Tekstblok:
::::::
Goedkoop benzinestation „Baai van Gibraltar”

door Sonja Van Den Bossche

Bulkschip OS35 vóór Gibraltar

Tekst: Jörn Selling

Op 29/08/2022 is het bulkschip „OS35″ met een lading staalstaven voor betonbouw met de geankerde gastanker „ADAM LNG“ in de Baai van Gibraltar gebotst. Na de botsing ontkende de kapitein van de „OS35″ alle beschadigingen en wilde ondanks tegenovergestelde bevelen van de havenopzichter van Gibraltar zijn koers richting hoge zee voortzetten. In de Straat van Gibraltar was er zoveel water in het schip gedrongen dat de enige praktische oplossing om het zinken van het schip te voorkomen erin bestond het op de bodem te zetten. De plaats naar waar het een paar honderden meters vóór de oostkust van de Rots van Gibraltar werd gestuurd, was een „technische” en „verantwoordelijkheidsgevoel bezittende” beslissing, hoewel ze „de laatste plaats” is waarop Gibraltar deze situatie vóór „haar mooiste strand” wou hebben, volgens de premier van Gibraltar, Fabian Picardo.

Het in twee delen scheuren van het schip heeft tot olietapijten geleid en de kritiek op de regering van de kolonie voor haar beheer van het zeeverkeer vernieuwd. De catastrofe had nog veel erger kunnen uitvallen, als bij de Adam LNG de inhoud, die hij normaal gezien vervoert, was weggestroomd: 162.000 kubieke meter vloeibaar gas, vooral methaan. Gelukkig was hij op dat moment leeg; anders was een equivalent van 23 miljoen CO2 een „klimaatbom” geworden.
::::::
Aangeleverde gegevens:
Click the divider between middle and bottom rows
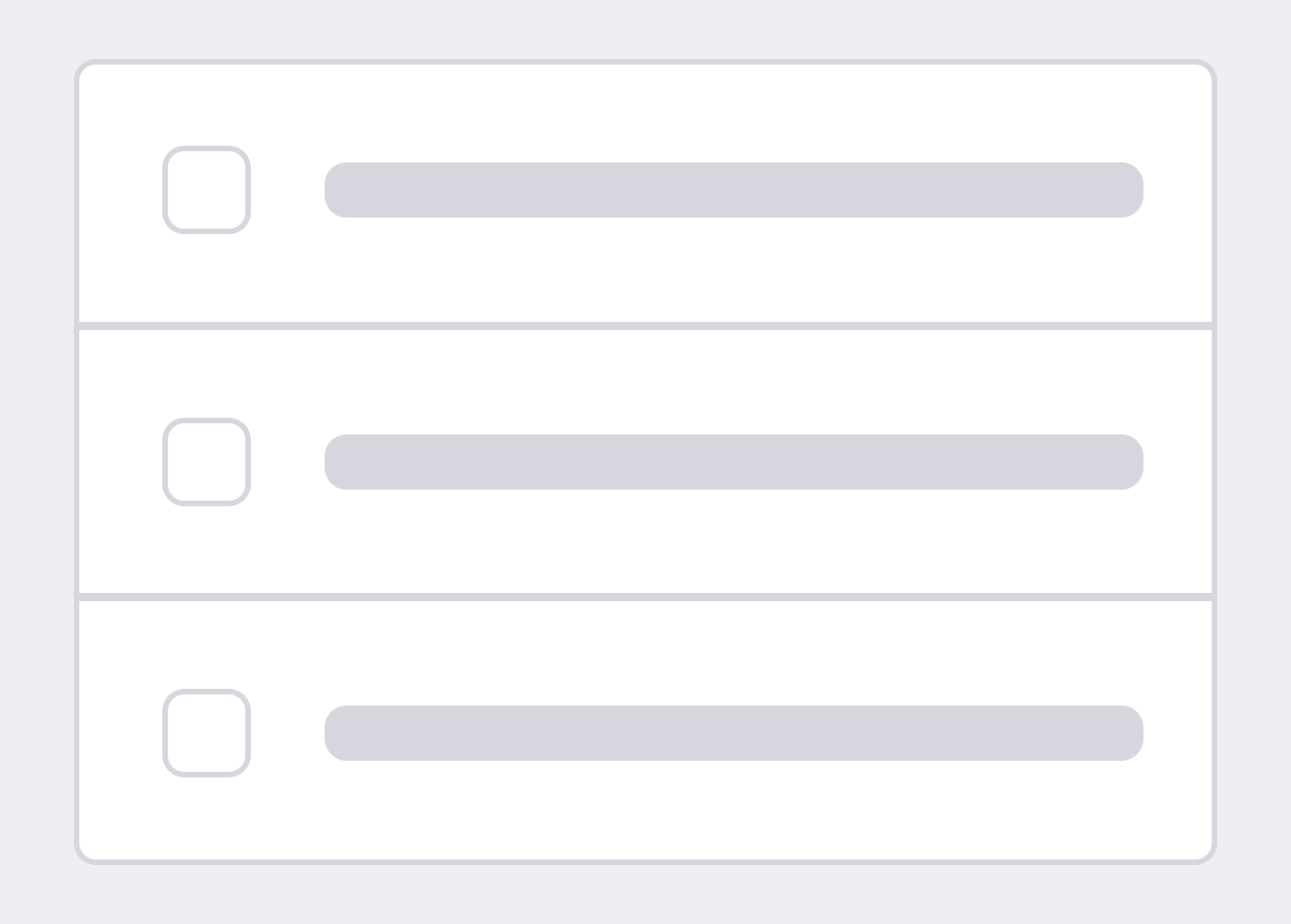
::::::
Korte opdracht: Ga verder met de tekst over de aanvaring in de Baai van Gibraltar, te beginnen na de laatste zin.

Resultaat opdracht:
Sierra Nava

Er zijn geregeld ongevallen bij Gibraltar: in 2002 werd in de baai door een bevoorrading tussen de schepen „Perseverance” en „Vemamagna” een strandstrook van 1,5 km lang vervuild. Het vullen van de tanks van grote handelsschepen door kleinere tankschepen is een praktijk die „bunkeren” wordt genoemd. In 2003 zonk de duwbak „Spabunker IV” in de Baai van Gibraltar; in 2007 liep het koelschip „Sierra Nava” vast op de bodem in de baai.

New Flame, één km vóór de kust van Algeciras

In hetzelfde jaar botste het schrootschip „New Flame” in de buurt van Gibraltar met de olietanker „Tom Gertrud” en zonk met 42.000 ton milieuschadelijk afval.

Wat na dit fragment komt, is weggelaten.